● Items listed in a dataset:
——————————

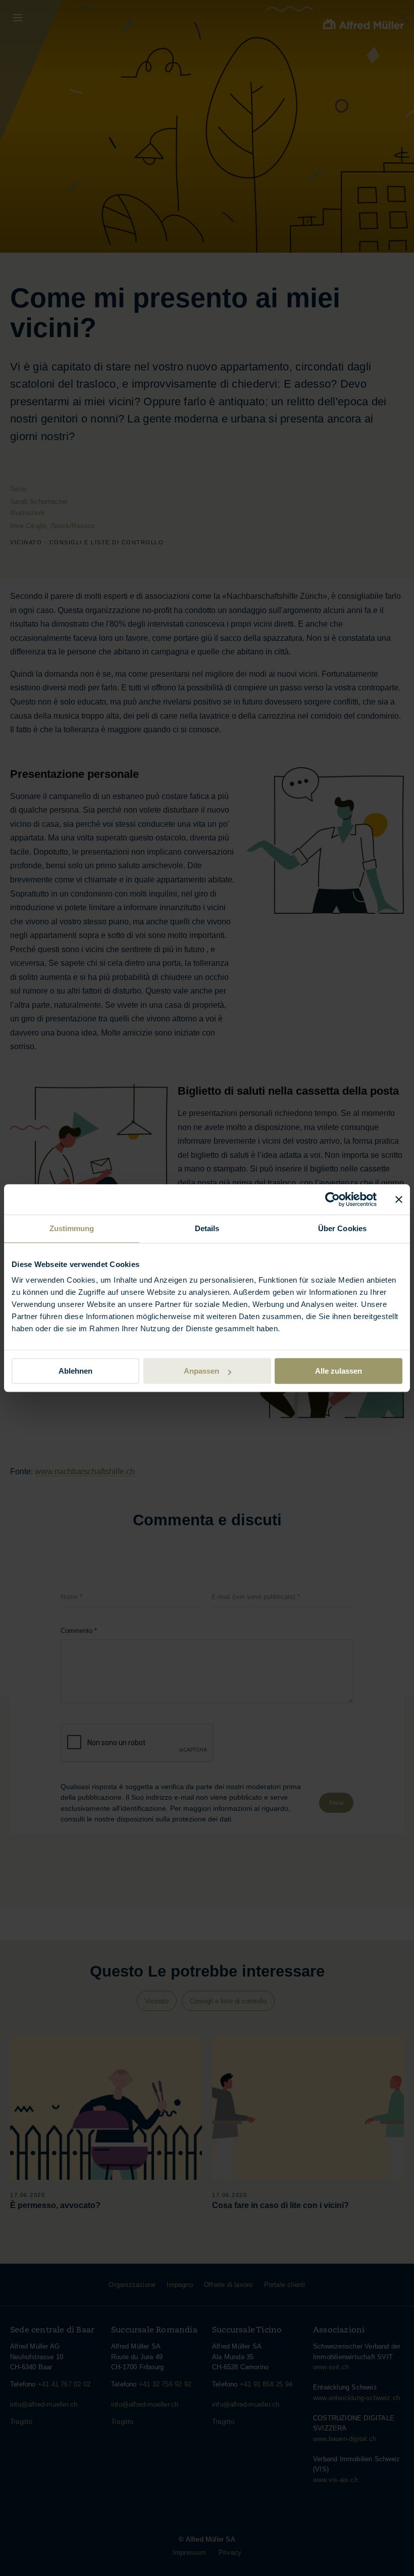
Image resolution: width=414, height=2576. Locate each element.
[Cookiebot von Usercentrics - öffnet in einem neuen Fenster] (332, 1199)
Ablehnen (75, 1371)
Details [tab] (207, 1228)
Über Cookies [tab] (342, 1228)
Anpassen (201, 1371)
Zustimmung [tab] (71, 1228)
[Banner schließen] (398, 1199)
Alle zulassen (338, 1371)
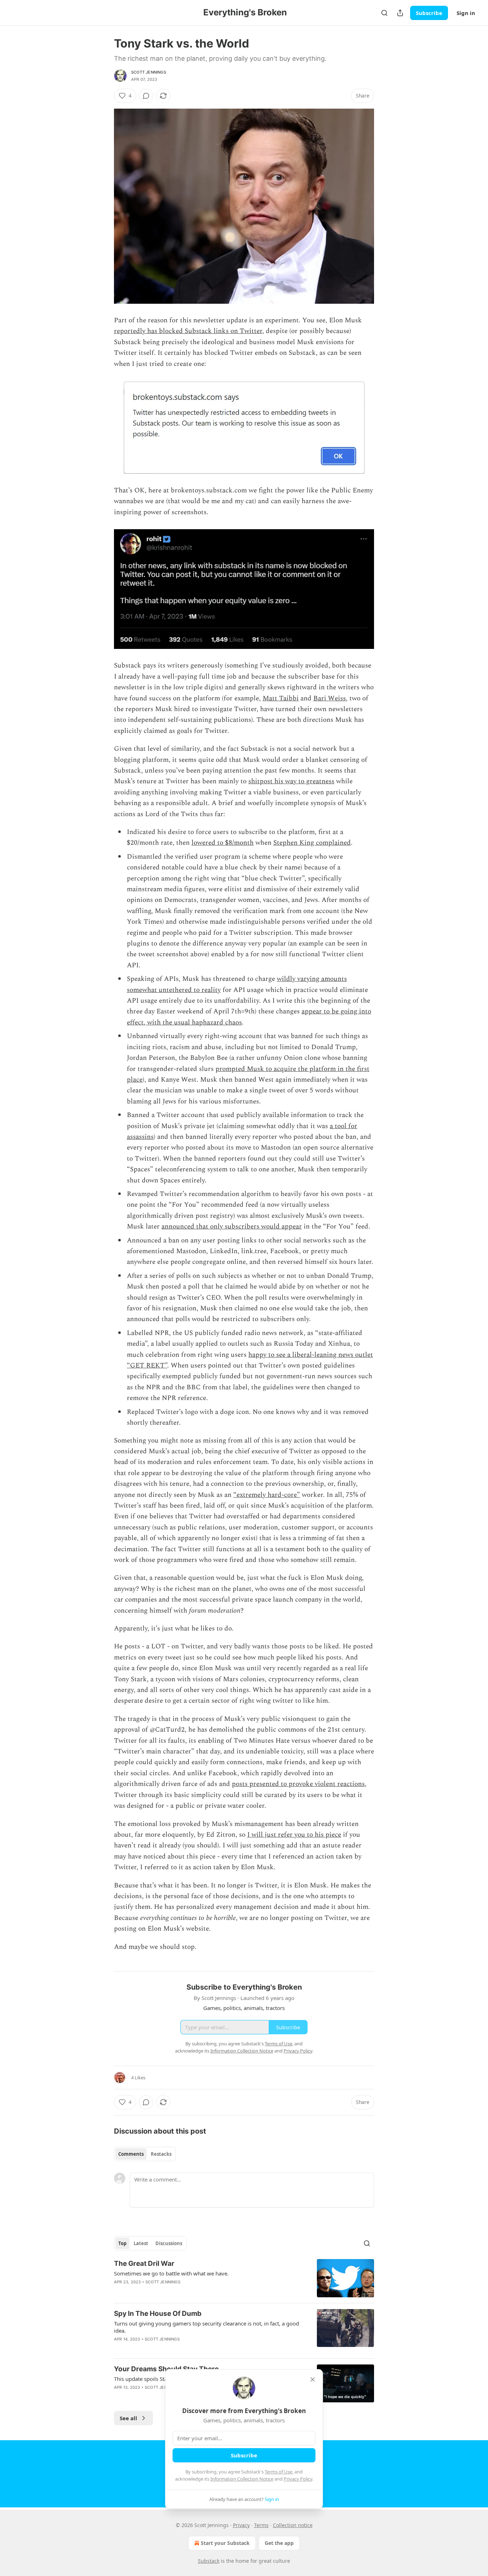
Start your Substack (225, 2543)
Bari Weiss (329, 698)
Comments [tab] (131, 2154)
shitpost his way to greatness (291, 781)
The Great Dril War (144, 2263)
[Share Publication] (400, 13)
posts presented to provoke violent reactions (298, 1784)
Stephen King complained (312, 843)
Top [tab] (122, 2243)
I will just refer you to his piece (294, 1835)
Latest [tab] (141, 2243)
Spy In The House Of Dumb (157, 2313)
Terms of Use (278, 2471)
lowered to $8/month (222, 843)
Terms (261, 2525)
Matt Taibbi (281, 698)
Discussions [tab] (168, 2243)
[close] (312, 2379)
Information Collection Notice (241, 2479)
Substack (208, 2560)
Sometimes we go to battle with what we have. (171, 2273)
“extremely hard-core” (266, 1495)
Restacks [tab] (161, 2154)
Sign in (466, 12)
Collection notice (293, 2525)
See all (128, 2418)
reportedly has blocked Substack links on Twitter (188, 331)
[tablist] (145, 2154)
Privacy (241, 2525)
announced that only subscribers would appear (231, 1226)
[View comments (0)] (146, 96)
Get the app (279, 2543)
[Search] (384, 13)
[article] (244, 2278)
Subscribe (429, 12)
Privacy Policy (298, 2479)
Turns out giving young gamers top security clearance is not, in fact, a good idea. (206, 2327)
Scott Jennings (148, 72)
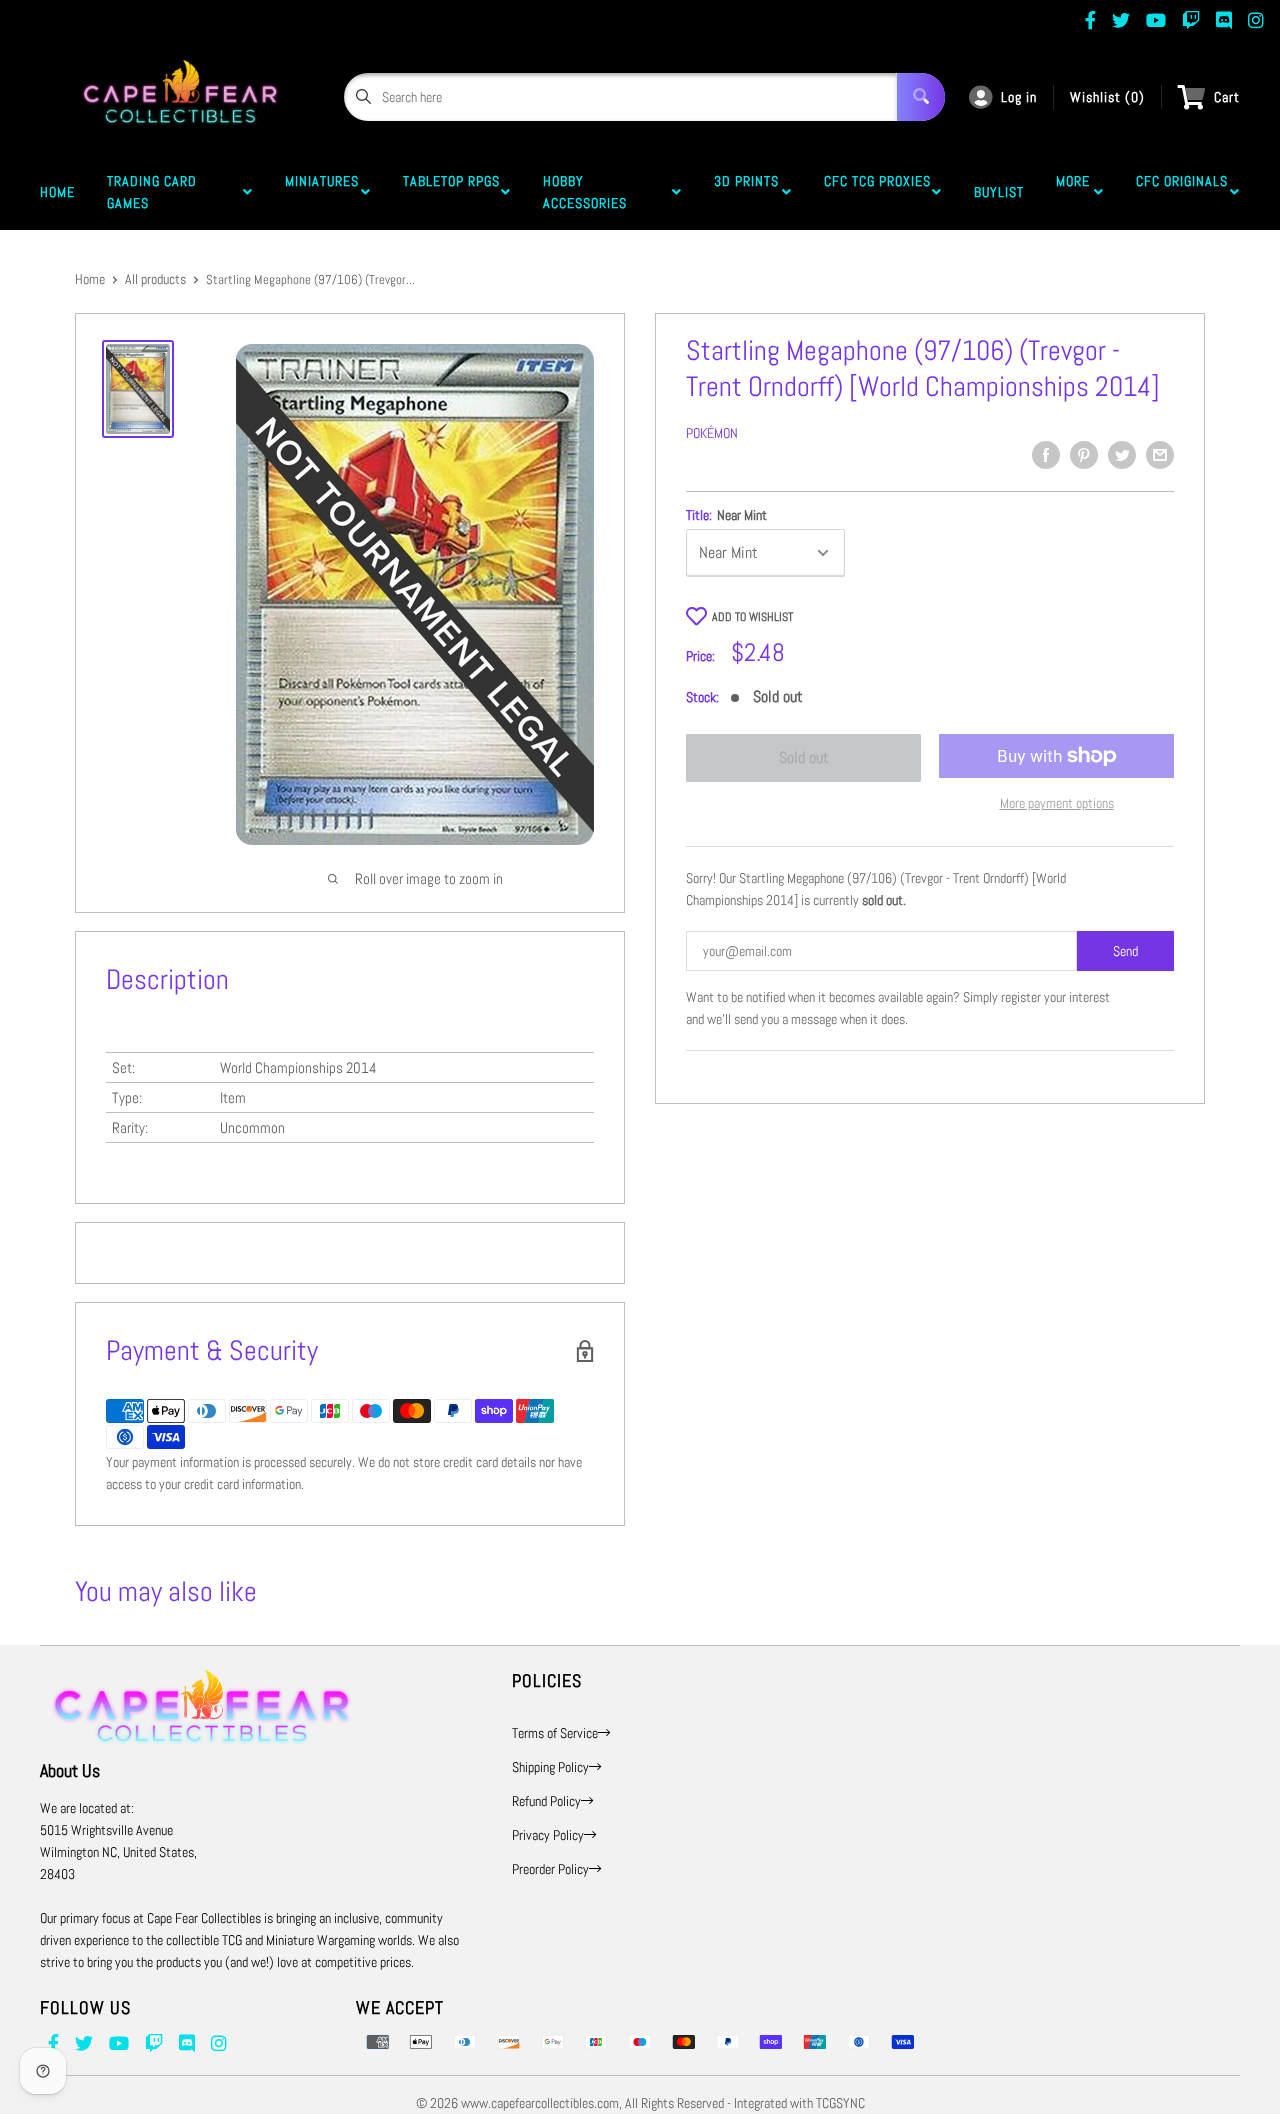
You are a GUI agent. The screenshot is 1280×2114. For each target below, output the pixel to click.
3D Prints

——————————

Starting with the line containing "Subscribe (429, 12)" and ending with the last line of the records above, write out each line exactly; no pictures.

● Finished exercise:
Subscribe (429, 12)
Privacy Policy (298, 2479)
Turns out giving young gamers top security clearance is not, in fact, a good idea. (206, 2327)
Scott Jennings (148, 72)
You are a GUI agent. The screenshot is 1280×2114. For each target below, output the pixel to click.
3D Prints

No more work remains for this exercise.